● **GOAL**
In the records below, rewrite the stretch from "Task: Click the refresh policies icon button" through "Action: point(477,110)", replacing "refresh" with "reload" and leaving everything else unchanged. Omit the pictures from your answer.

● **GIVEN RECORDS**
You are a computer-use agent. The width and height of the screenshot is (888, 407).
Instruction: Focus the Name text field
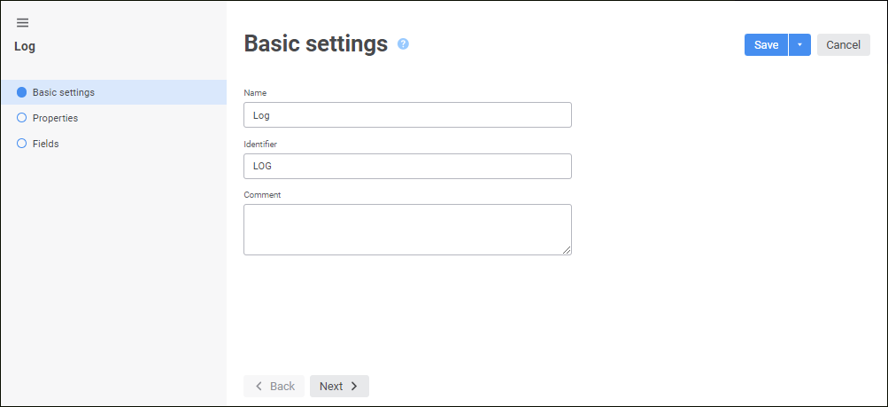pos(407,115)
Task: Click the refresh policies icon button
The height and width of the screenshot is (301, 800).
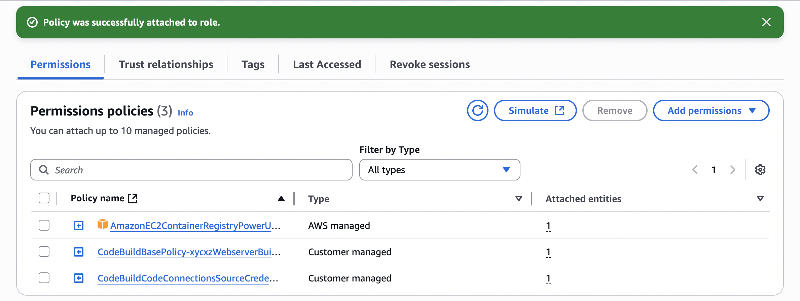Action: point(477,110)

* * *

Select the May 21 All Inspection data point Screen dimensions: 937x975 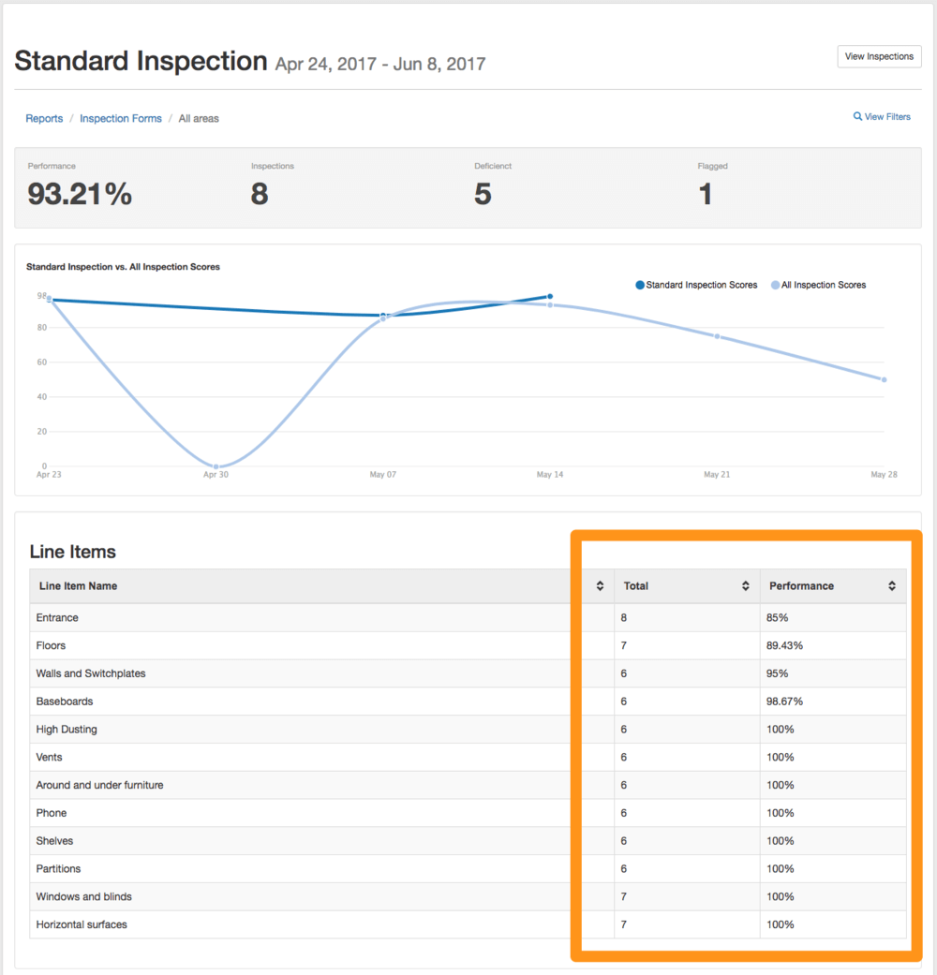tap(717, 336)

● **ANSWER**
Task: Click the reload policies icon button
The height and width of the screenshot is (301, 800).
Action: point(477,110)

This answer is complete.